最低さいってぇ! ホント最低さいってぇ!」


 胸を手で隠しながら涙目で訴えてくるカジャラさんは女の子全開で可愛いらしいのだが、そんなカジャラさんに俺はゴブリンよりも嫌われたかもしれない。

 カジャラさんを助けたのは俺なのにと涙が出てきそうだ。


 ワザとじゃないと弁明したいのだけど・・・・・今はそんな悠長なことを言っていられる場合じゃ無いんだよな。


 これは不可抗力であり俺に非がと理解してもらうにはそれなりの時間を要する。なにしろ俺はそう言うのが得意じゃない。

 2体のゴブリンを倒したが、村の中にはまだゴブリンがいる。

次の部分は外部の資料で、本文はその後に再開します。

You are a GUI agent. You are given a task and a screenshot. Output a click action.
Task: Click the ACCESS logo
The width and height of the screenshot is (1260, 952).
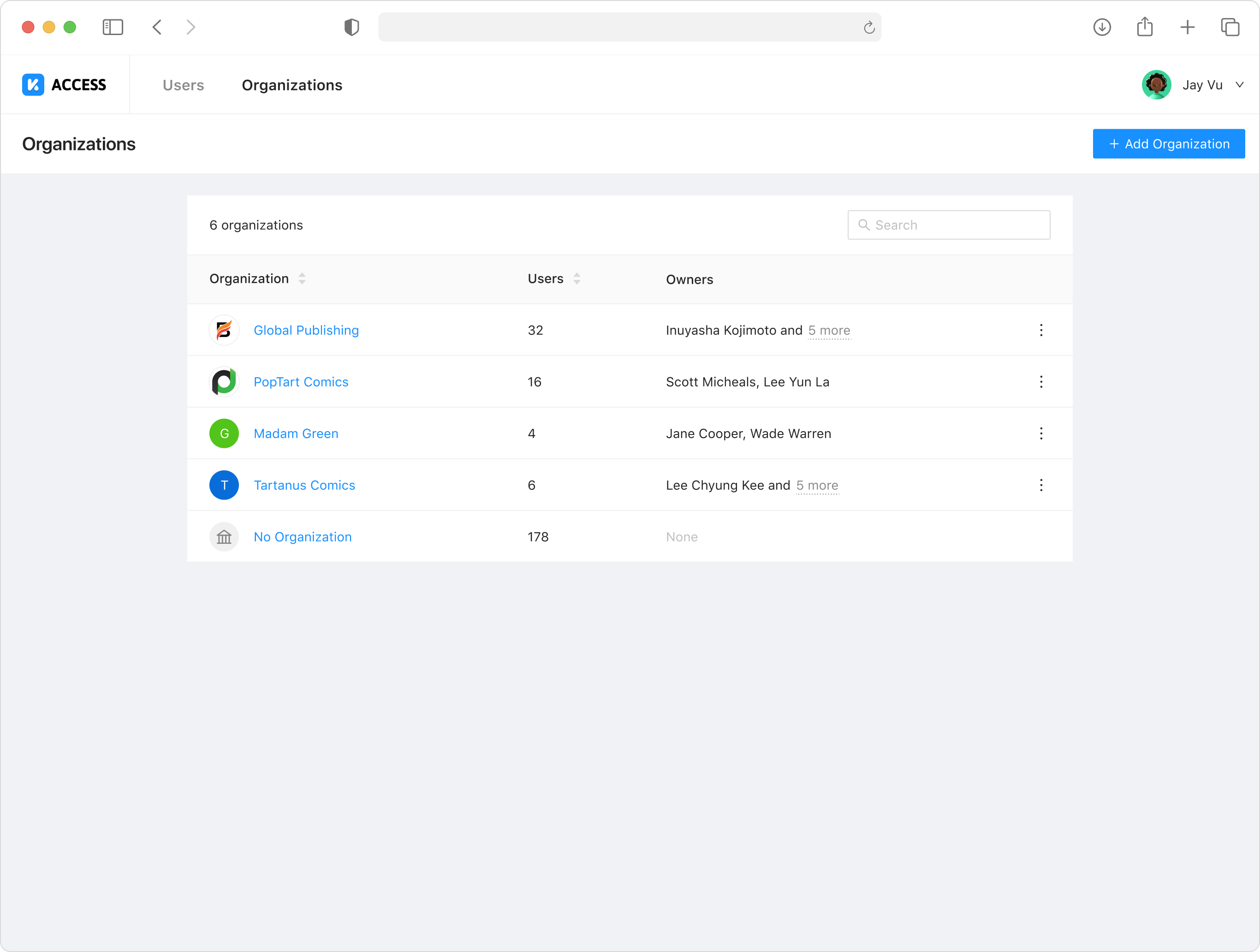point(65,85)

速く倒さなければ被害者が増えていちゃうよ。


 くっ、どうしよう。


 美人なカジャラさんにこれ以上嫌われたくない・・・・・・嫌われたくないのだが。


 俺に取れる選択肢など・・・・・・もう一つしかない。


 断腸の思いだが俺にこれ以上の答えを出すことは出来ない。



 この場は逃げよう。



 分かっている。男として最低であることは。だがどの道短時間でカジャラさんを納得させるのは無理だ。下手に足掻いたり言い訳すればきっと更に怒らせこじれていくだけだ。


 くそぉぉぉぉ。



「・・・・・そう言えばあんた、最初に会った時も胸をジロジロと、って、おい、どこ行くんだ! 待て変態野郎ぉ!!」


 怒り心頭のカジャラさんをおいて俺は一目散に駆け出した。背後から罵声が浴びせられている。泣くな俺。

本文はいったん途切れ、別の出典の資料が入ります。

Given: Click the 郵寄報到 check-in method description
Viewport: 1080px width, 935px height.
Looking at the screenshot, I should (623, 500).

 この恨み晴らさずにおくべきか。どこだぁゴブリンども!!


 悲しみのパラメーターを怒りに変え、憎きゴブリンどもをマップで探す。


 1,2・・・・・・6、おのれこんなにも出てきやがって。


 成人男性がいないこの村に戦えるものは少ないだろう。ポックリンさんが門番紛いな事をしていたがあの御年だ、まともに戦えるとは思えない。ゴブリンは俺の良く知る物語の通り人間の女の人を襲っていた。そうなるとこの村には天敵みたいなもんだ。


 だから俺が倒さなければならない。これはゴブリンを知っていて放置した俺の罪だから。そしてゴブリンを殲滅する。カジャラさんに一層嫌われ変態とまで言われた仕返ししてやる。



「見つけたぞこの野郎!」



 マップのマーカーを頼りに村内を駆ける。徘徊していたゴブリン一体を発見した瞬間更に加速。ゴブリンへと突進しすれ違い様に首を切りつける。少し甘めであったが急所を捕らえてはいたのでゴブリンは光の粒子となって消えた。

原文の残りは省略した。